After the lecture, I reached out to Gauthier via a survey that he sent out to follow up on the event. I expressed my interest in interviewing him for our blog. He was very gracious and kindly accepted to be featured in this article. During our Skype interview, I had the opportunity to express my sincere appreciation for his lecture, and to tell him how much I enjoyed learning about his approach to data in today’s global market.
I hope you enjoy the interview as much as I did!
Madelyn Montilla: Who is Gauthier Vasseur?
Gauthier Vasseur: I help companies to be successful in their digitization process. What makes me who I am as an instructor is my background, which has been first defined by 10 years of experience in operations and finance. That’s where I had the opportunity to really understand the impact of data on business. This was followed by 10 years in high technology, software, and data management, which allowed me to really deep dive into the topic from a Silicon Valley perspective. As my passion for data grew, I started to teach, and that’s what I’ve been doing since 2002 in universities such as Stanford and at the Association for Finance Professionals. Working with them has given me tremendous experience on how to convey my operational knowledge around data to students and corporate employees that are looking to learn more about what data is.
Personally, I’m a believer of lifelong learning. I get passionate about topics, which don’t have an end, that are unlimited sources of learning and discovery. That’s why I also surf and do astrophotography.
Madelyn: How did you become involved with Big Data, and why is it so interesting?
Gauthier: The reason I became interested in data is that I realized it could change the way I was working. It could make me a much better professional. It could also make my employees much better professionals. Data is a means to an end; data for data is not of big interest to me. Data to do better things, faster, more sustainably and more reliably is really what made me so excited about the topic.
Madelyn: Are you currently working on any special projects related to data?
Gauthier: I’m continuously working on three main types of projects:
- Helping startups to develop better data products for their customers.
- Teaching data and digital transformation to graduate students in universities such as Stanford, and Science Po.
- Teaching corporate students and working with the Association for Finance Professionals developing digital transformation curricula specifically designed for Finance and Treasury.
Madelyn: What’s your advice to students who are interested in becoming data professionals?

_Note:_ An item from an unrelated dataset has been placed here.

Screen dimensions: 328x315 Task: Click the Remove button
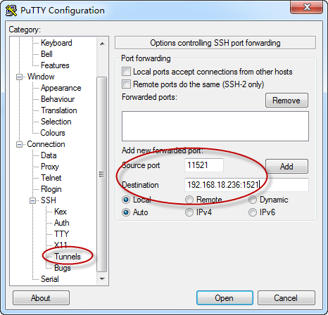click(x=286, y=101)
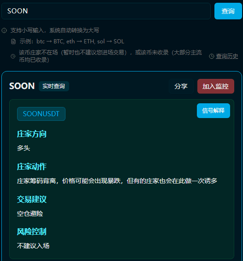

Gauthier: (laughing) Take my class. Go see your director or dean, and tell them that you want a data class. It’s a 20 to 30-hour curriculum. That would be the first step. I think that the key to getting started in becoming a data professional is not about technology and data per se. You have to have that thing inside you that pushes you to try to do everything better the next day, and as a result, you try to make things better every day. That continuous will to improve yourself, just to make yourself better, be a better employee, be a better person is the main drive to say: “Hey I can work faster, I can work better, I can do better things, but I need to master the tools that empower me to do this.” One of the core toolsets is mastering your data. So if you have that will, you will naturally become open to learning about data. I would find this will inside yourself that’s how it begins.
As for the class, there are a few technical and data-related things that you need to learn. They are not complex; they just need to be learned. There’s a learning curve to it. Be ready to iterate and constantly push yourself to go back to this practice. Data is like a sport: the more you practice the better you become at it. If you make it part of your daily discipline, you will become not only good, you will become an expert.
A Brief Introduction to Big Data
Madelyn: What is Big Data?
Gauthier: That could be a long debate. People used to refer to Big Data saying that it is the volume; the velocity, the speed at which it comes to you; and the variety, there are so many different types. These are some of the defining elements of Big Data.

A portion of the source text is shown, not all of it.